Climate protest calls out 'Fizza' Turnbull

Issue 
Protesting Malcolm Tunbull's lack of action on protecting the climate. Photo: AYCC/FB

"How do you exaggerate the greatest bleaching event on the planet? How do you exaggerate that one quarter of the world's largest reef is dead? You don't," Tony Fontes, a prominent Great Barrier Reef diver and tourism operator, told a crowd of up to 2000 at Steyne Park, Double Bay, in the heart of Prime Minister Malcolm Turnbull's electorate of Wentworth on June 26.

The rally was organised by a coalition of groups, including GetUp, Greenpeace, the Wilderness Society and the Nature Conservation Council.

The "Fizza" climate change action was called to highlight the PM's betrayal in refusing to adopt realistic policies on climate change in the federal election on July 2.

The publicity quoted Turnbull when he was Liberal opposition leader in 2010: "Our efforts to deal with climate change have been betrayed by a lack of leadership, a political cowardice, the like of which I have never seen."

"If the cap fits, wear it, Mr Turnbull."

Standing in front of a large banner reading, "Malcolm: Choose the Reef, Not Coal," speakers told the crowd that the reef was dying under Turnbull's watch, and that climate change needed to be much higher on the political agenda.

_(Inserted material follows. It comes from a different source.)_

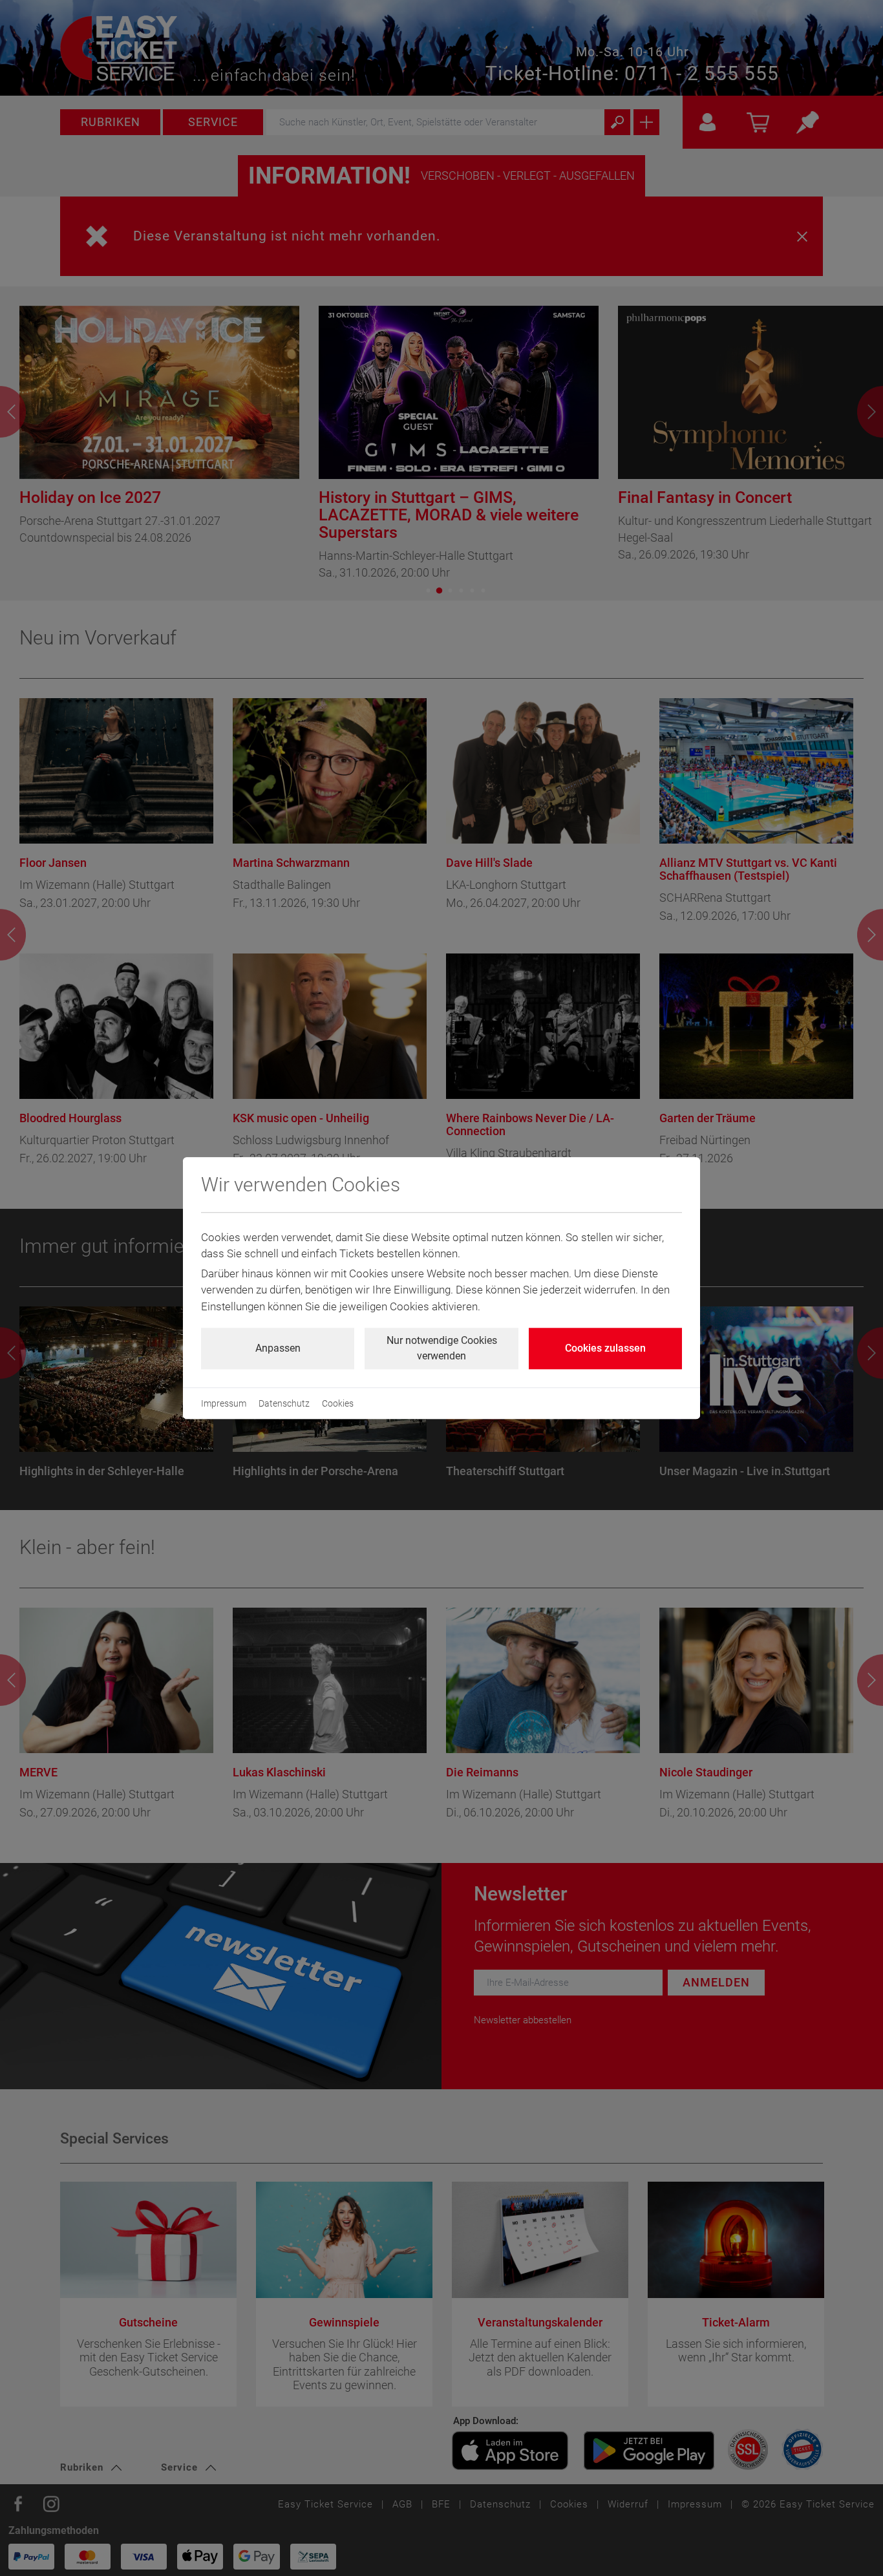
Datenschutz (284, 1403)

Former Liberal Party leader and former member for Wentworth John Hewson skipped the party's national election launch in western Sydney to speak at the climate protest.
“It is a national disgrace and tragedy that the challenge of climate change has just been dominated by short-term, opportunistic politics over the last couple of decades that has seriously delayed the essential, substantive and urgent policy responses,” Hewson said.

“It is now imperative that political point scoring be put aside. We need bipartisan leadership. It is now more than urgent. Enough is enough. It's time to act."

Other speakers included CSIRO atmosphere scientist and CSIRO Staff Association president Dr Michael Borgas, who has been campaigning against the axing of CSIRO climate scientists; a young Indigenous woman from the Australian Youth Climate Coalition and Dr Kate Charlesworth, a GP and expert in climate health impacts.

“The climate crisis is a health emergency,” Charlesworth said. “Health professionals have both a responsibility and an opportunity to act on climate change: responsibility because the health impacts of climate change will be potentially catastrophic; but also an opportunity because so many climate actions will also improve human health.

“The health and wellbeing of our children's generation are entirely dependent on a safe climate. As both a doctor and a mother, there is nothing more important I can do than advocate for urgent action on climate change.”

During the rally, protestors waved cardboard cut-outs representing coral, turning them from colour on one side, to white on the other, to denote the bleaching of the reef. Following the rally, a group of Greenpeace demonstrators took to Sydney Harbour by kayak and protested outside Turnbull's waterside mansion.